Specifically, the team plans to see if Will Middlebrooks — whom the Sox drafted as a shortstop but moved just before the start of the 2008 season in Lowell to third — can be an emergency shortstop. In that scenario, Middlebrooks would play short while Mike Aviles would cross the bag to play second, a position where he has played 142 big league games.
It’s only an emergency measure and an insurance policy that the Sox hope not to cash, but still, it’s interesting to consider the last time that Middlebrooks played short. By Middlebrooks’ recollection, he was moved off the position after the conclusion of extended spring training, about three days before he was slated to begin his first meaningful professional assignment with the Lowell Spinners.
How did Middlebrooks look at the position?

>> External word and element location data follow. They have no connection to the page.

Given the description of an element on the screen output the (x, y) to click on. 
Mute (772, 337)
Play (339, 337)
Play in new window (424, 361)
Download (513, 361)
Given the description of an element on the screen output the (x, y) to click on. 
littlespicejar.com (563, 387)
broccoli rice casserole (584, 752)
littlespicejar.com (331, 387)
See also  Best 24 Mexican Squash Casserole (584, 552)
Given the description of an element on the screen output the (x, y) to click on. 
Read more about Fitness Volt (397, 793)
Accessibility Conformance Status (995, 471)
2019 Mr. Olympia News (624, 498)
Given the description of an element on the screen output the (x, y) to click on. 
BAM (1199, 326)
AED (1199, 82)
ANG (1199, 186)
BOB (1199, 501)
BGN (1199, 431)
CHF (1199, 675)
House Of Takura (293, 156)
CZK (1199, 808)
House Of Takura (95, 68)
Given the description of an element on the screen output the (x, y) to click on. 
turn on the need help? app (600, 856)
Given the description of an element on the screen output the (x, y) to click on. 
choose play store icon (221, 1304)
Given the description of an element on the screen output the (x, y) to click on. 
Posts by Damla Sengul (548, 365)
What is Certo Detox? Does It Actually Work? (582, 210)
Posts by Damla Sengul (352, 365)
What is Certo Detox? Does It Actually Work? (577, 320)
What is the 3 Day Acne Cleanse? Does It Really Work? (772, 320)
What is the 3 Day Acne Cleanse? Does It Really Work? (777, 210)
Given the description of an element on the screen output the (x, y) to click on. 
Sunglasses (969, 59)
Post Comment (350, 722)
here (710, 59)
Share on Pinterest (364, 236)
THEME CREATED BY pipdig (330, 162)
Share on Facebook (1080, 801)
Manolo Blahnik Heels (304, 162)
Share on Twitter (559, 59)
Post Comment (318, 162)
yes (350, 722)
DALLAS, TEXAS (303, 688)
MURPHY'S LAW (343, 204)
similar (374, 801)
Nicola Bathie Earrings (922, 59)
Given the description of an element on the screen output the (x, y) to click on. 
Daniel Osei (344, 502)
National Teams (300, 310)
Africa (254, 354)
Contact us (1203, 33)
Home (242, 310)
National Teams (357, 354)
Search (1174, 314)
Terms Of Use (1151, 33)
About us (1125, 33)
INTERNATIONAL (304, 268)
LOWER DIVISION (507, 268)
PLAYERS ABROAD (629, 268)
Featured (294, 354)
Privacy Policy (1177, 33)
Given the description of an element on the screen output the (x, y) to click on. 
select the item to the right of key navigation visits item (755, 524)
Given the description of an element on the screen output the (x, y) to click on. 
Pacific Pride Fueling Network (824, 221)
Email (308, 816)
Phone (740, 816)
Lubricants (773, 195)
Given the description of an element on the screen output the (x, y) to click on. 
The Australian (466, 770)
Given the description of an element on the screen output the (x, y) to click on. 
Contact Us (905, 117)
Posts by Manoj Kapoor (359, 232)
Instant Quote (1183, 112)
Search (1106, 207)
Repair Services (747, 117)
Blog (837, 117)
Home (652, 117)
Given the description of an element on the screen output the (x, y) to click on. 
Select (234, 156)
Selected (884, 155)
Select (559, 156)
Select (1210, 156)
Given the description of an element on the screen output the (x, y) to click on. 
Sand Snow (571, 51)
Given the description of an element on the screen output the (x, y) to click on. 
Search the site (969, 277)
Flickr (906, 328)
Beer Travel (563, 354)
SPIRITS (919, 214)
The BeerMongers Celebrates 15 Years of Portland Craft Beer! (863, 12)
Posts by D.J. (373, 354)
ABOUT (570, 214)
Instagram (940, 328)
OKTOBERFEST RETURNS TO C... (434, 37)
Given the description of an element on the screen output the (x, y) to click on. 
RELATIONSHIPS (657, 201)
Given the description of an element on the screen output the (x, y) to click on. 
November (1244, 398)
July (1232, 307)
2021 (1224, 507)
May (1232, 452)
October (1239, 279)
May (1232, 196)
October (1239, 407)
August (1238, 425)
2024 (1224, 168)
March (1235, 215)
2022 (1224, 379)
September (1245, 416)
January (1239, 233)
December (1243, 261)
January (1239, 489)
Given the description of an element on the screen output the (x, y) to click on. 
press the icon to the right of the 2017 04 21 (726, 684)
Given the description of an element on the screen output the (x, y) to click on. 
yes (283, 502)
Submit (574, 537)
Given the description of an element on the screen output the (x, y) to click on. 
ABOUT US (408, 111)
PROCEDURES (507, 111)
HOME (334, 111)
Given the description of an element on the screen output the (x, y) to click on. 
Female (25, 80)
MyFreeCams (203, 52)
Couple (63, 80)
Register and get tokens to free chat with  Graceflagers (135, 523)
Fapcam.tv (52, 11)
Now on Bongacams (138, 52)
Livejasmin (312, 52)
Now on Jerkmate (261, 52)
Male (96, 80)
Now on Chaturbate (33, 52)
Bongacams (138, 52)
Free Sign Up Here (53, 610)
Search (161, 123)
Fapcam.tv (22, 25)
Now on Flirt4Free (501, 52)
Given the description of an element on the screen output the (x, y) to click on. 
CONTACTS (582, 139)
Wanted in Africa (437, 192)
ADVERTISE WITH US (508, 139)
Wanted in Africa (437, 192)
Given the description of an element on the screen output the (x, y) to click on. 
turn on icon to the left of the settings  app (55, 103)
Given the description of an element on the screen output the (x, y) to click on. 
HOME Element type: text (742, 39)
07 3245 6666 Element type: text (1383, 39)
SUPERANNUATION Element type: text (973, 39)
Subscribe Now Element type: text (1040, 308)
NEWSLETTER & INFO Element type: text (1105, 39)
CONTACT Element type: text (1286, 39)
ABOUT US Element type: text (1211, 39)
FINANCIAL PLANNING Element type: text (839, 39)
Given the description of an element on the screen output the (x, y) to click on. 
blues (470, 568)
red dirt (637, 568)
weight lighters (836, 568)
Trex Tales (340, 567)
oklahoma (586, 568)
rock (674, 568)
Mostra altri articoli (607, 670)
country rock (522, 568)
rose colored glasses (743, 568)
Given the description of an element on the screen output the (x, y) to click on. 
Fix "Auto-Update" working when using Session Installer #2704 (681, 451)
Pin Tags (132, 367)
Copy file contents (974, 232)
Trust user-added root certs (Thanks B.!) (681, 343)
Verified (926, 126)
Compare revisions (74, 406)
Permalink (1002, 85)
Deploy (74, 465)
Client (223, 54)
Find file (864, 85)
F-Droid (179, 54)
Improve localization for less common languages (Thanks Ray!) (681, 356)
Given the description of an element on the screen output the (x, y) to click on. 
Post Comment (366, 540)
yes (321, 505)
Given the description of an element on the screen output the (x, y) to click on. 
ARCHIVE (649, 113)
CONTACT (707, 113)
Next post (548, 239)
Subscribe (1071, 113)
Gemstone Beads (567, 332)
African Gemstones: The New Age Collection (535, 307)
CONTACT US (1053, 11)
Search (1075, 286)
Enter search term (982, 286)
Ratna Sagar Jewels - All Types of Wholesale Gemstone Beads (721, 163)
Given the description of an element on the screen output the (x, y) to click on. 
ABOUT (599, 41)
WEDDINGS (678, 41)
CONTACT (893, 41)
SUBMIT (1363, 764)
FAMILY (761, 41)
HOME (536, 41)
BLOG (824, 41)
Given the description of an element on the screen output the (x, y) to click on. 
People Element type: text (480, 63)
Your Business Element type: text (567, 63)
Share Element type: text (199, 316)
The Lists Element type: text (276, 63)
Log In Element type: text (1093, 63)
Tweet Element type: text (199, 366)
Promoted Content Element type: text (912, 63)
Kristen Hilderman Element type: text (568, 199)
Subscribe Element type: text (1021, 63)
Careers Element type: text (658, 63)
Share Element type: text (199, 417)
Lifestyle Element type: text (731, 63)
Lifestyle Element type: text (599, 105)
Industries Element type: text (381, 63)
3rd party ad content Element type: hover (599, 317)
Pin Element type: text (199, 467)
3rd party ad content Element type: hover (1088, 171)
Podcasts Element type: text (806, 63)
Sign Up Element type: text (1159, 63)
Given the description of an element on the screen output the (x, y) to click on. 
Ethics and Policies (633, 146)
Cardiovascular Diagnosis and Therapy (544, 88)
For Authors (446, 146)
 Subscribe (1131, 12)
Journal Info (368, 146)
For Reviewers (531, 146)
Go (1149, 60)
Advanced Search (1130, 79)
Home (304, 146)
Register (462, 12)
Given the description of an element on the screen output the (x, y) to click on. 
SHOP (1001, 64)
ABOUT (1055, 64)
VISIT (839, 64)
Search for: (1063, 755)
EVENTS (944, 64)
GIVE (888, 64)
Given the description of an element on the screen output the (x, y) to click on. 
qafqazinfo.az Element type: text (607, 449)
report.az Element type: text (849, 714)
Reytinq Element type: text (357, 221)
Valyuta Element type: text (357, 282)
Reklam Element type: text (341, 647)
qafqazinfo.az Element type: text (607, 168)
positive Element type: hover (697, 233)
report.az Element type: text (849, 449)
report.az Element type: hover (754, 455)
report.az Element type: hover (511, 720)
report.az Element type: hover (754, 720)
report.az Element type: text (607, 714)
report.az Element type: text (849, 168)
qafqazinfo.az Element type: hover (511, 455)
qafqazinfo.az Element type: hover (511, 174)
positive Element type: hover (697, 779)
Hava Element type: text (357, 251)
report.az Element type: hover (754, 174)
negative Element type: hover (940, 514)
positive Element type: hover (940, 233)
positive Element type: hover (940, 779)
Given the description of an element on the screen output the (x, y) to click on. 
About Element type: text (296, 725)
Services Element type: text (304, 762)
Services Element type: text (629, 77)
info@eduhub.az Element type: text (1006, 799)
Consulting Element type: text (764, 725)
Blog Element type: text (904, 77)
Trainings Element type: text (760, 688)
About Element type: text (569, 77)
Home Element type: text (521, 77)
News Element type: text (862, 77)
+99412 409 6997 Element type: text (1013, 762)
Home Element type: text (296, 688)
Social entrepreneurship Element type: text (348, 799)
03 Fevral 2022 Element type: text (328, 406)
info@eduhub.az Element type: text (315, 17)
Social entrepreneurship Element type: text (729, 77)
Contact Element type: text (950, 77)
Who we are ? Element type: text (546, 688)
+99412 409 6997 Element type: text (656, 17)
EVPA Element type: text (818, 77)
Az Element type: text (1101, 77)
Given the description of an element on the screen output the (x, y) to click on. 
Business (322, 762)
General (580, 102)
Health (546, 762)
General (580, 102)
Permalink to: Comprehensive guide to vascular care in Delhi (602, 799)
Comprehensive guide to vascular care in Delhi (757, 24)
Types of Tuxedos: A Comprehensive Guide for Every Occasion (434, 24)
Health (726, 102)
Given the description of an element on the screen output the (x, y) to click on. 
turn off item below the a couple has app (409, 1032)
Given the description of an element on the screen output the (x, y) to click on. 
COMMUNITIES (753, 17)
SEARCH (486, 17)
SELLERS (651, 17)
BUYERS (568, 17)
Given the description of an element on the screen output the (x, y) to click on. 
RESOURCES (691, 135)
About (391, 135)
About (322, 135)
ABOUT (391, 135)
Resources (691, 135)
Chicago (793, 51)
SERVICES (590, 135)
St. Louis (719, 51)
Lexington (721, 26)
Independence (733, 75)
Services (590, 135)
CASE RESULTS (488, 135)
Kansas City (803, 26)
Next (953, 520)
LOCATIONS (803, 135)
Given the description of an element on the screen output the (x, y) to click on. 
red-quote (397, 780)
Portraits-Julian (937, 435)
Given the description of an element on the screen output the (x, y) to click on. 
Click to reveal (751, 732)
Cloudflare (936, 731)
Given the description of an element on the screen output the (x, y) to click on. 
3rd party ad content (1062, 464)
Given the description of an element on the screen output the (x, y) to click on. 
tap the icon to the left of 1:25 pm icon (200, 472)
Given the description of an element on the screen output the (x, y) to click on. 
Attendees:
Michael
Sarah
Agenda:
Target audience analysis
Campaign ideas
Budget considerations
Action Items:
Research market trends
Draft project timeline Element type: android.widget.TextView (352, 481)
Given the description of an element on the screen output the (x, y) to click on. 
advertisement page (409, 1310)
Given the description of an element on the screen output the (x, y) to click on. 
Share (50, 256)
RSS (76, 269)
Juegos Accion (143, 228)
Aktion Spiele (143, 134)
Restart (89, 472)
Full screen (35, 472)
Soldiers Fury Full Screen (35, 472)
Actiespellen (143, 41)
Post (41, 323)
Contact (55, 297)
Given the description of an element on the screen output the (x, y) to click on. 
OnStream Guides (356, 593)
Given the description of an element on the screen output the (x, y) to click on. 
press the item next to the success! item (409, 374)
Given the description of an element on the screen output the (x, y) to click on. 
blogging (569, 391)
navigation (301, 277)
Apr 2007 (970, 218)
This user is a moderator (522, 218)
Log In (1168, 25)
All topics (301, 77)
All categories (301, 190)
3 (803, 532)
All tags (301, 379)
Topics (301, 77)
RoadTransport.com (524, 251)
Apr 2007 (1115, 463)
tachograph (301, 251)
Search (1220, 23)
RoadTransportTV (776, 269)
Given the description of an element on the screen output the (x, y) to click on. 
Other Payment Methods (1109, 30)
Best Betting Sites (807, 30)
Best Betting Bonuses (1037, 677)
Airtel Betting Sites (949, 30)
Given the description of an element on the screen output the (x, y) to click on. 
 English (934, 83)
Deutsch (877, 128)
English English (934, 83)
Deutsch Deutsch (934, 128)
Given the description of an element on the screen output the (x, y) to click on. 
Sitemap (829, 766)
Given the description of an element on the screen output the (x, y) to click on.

“He was a shortstop and couldn’t catch anything at short,” said Greenville Drive manager Carlos Febles, who worked with Middlebrooks, then 19, in extended spring training that year. “And he was just swinging and missing everything.”
Middlebrooks had spent his entire baseball playing life at short (when not pitching), and so it would have been easy to assume that a player who grew up idolizing Cal Ripken would struggle to adapt. But Middlebrooks said that he was more than open to the idea of changing positions.
“I had already bought into what they wanted me to do. If they had told me to catch, I would have said, ‘OK,’ ” said Middlebrooks. “It was tough just because I didn’t know what to expect. It was the unknown. But with [Lowell manager Gary DiSarcina, he helped me so much.”
It took Middlebrooks (who was out of the lineup on Thursday night, getting a day off with the Sox trying to maximize their left-handed hitters in the lineup) some time to adapt, but after spending 2009 in Greenville, he felt he could hold his own defensively at the position. He saw continued strides in 2010 in High-A Salem, and then last year in Double-A Portland, Middlebrooks said, “It was like, OK, now I’m a third baseman.”
Even so, though third base is now where he’s comfortable, Middlebrooks said that he was more than willing to prepare to play other positions.
“It hadn’t really come up. But if they say jump, I’ll say how high, so we’ll see,” said Middlebrooks. “If I had to fill in for one day for someone, and I’m an extra guy today and I have to fill in for somebody, I’ll fill in. Still gotta play baseball. Still gotta catch the ball. Positioning would be different, but I’d have people to help me with that.”